[Screen grounding examples]

>>>

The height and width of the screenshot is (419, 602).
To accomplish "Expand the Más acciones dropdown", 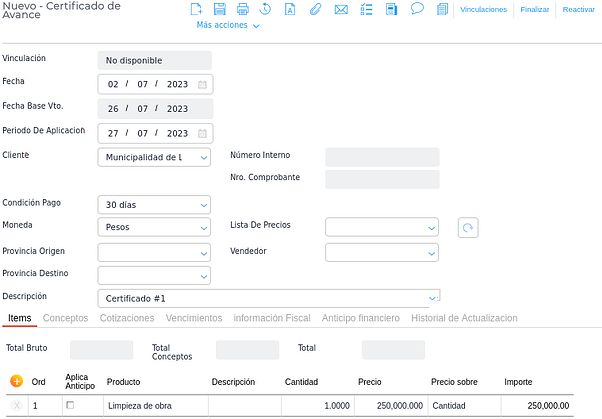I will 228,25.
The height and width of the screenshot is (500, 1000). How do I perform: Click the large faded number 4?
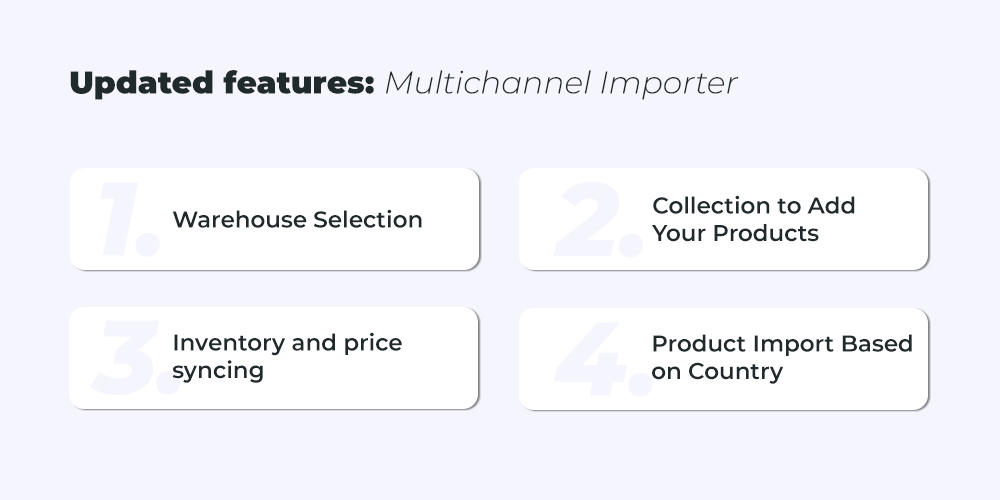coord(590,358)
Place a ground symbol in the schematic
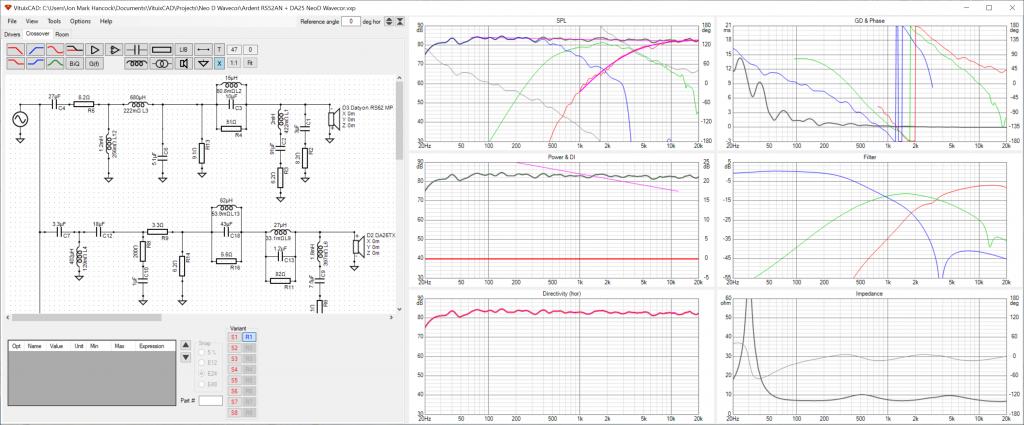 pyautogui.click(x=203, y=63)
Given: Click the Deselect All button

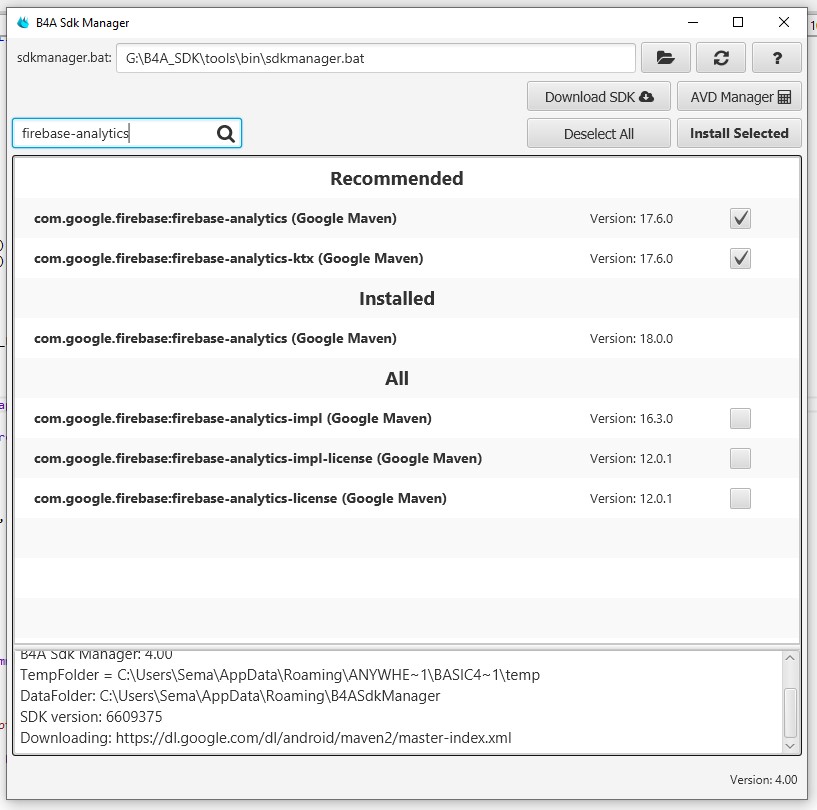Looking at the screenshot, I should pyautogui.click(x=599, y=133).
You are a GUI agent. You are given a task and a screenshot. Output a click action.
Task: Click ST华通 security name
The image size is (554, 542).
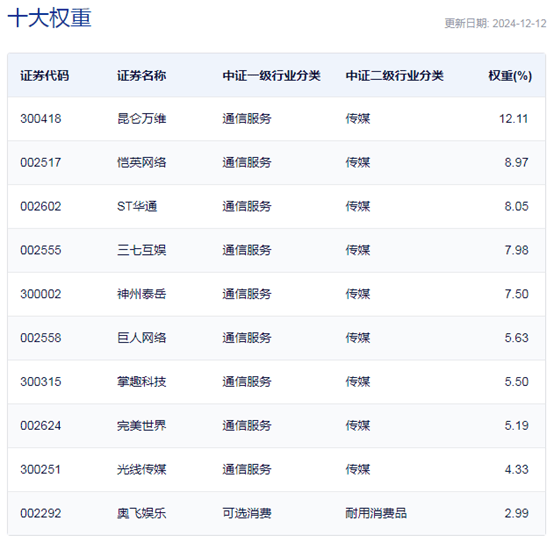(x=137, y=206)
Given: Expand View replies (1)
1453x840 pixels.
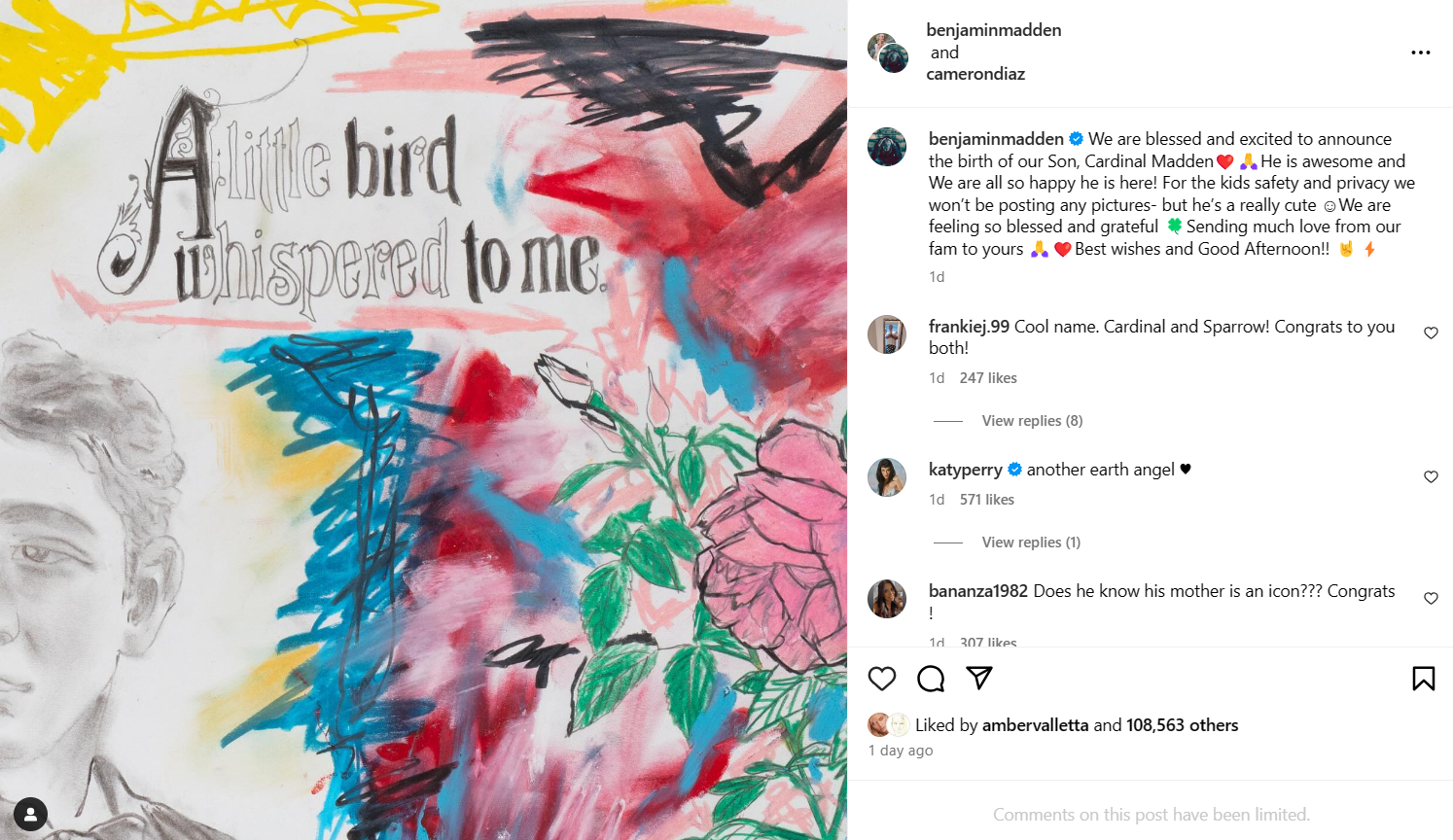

<<<

Copy word for word the lines of the material from the line containing "You are a GUI" through the end of the material, both included. Leave the pictures out.

You are a GUI agent. You are given a task and a screenshot. Output a click action.
Task: Click ST华通 security name
The image size is (554, 542).
(x=137, y=206)
Given: Expand View replies (1)
1453x840 pixels.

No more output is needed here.